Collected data
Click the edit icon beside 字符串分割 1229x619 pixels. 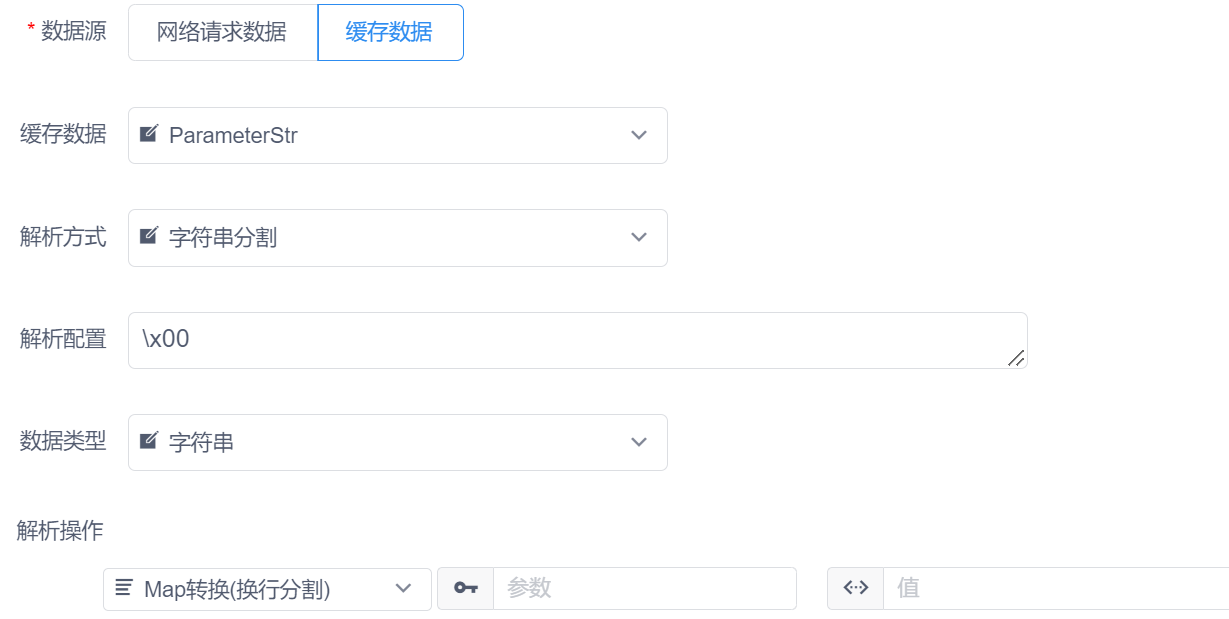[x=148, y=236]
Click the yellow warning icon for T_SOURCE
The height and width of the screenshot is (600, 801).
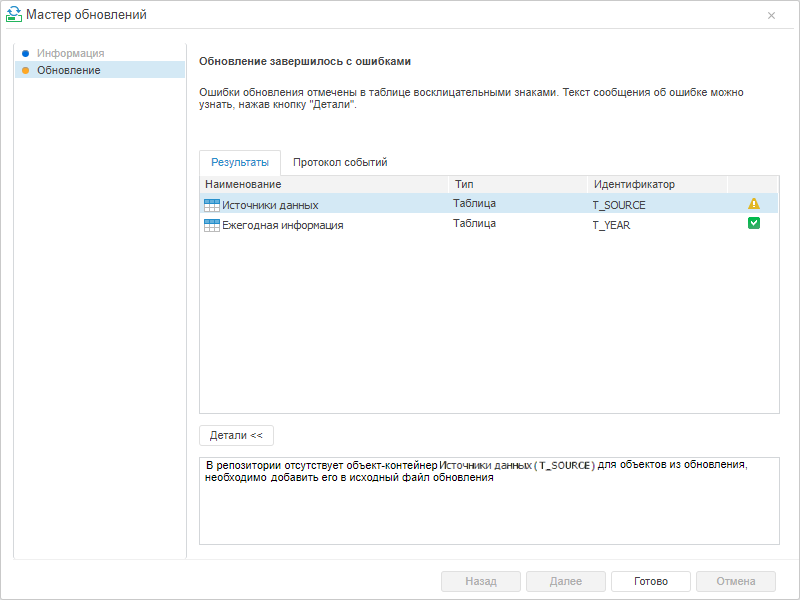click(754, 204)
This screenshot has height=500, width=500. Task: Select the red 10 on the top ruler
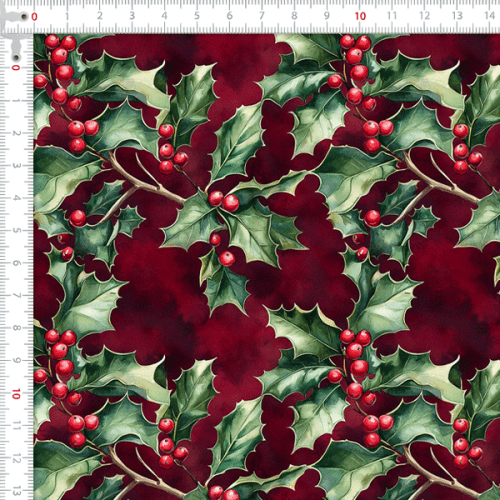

---

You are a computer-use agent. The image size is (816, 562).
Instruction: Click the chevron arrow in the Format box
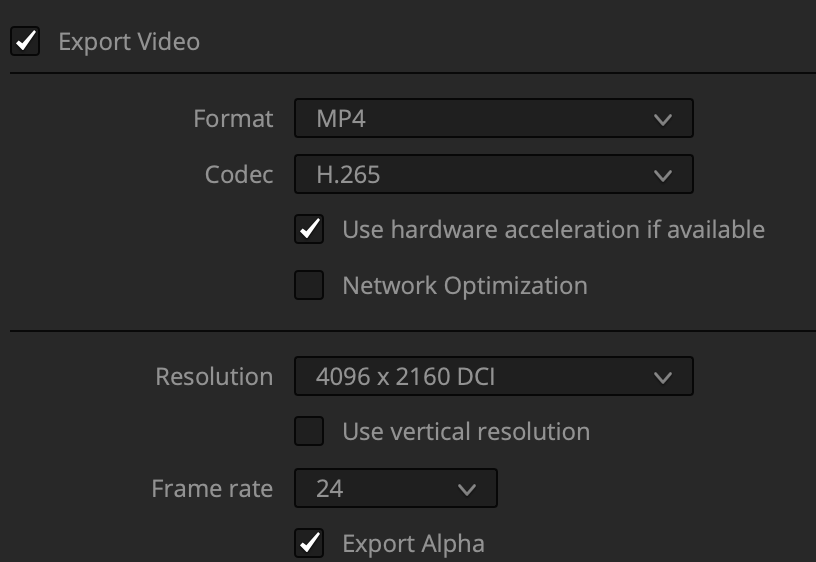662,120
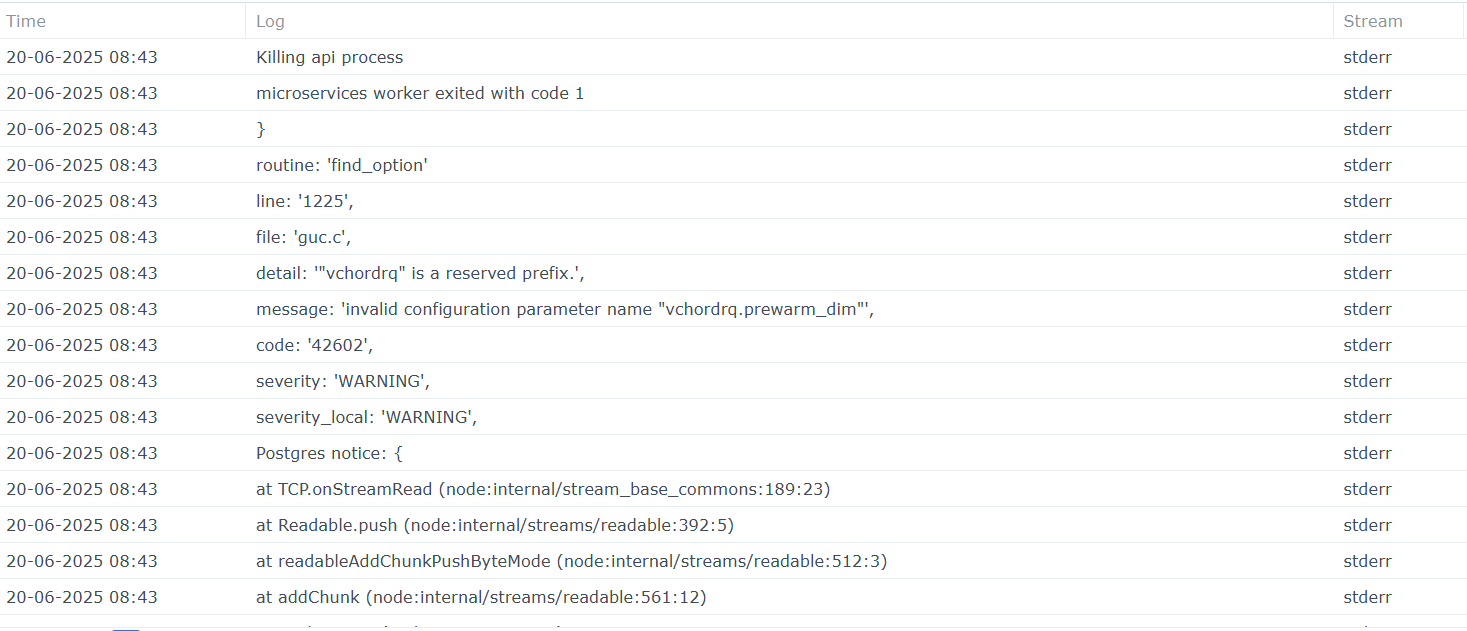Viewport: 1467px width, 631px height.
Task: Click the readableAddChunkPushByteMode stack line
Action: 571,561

**Work instructions:**
What's needed is an exact copy of the lines above from the one with "Click the yellow warning icon for T_SOURCE" through the one with "This screenshot has", both included; the pictures stay out.

**Task output:**
Click the yellow warning icon for T_SOURCE
The height and width of the screenshot is (600, 801).
click(754, 204)
This screenshot has height=500, width=500. Task: Select the red 10 on the top ruler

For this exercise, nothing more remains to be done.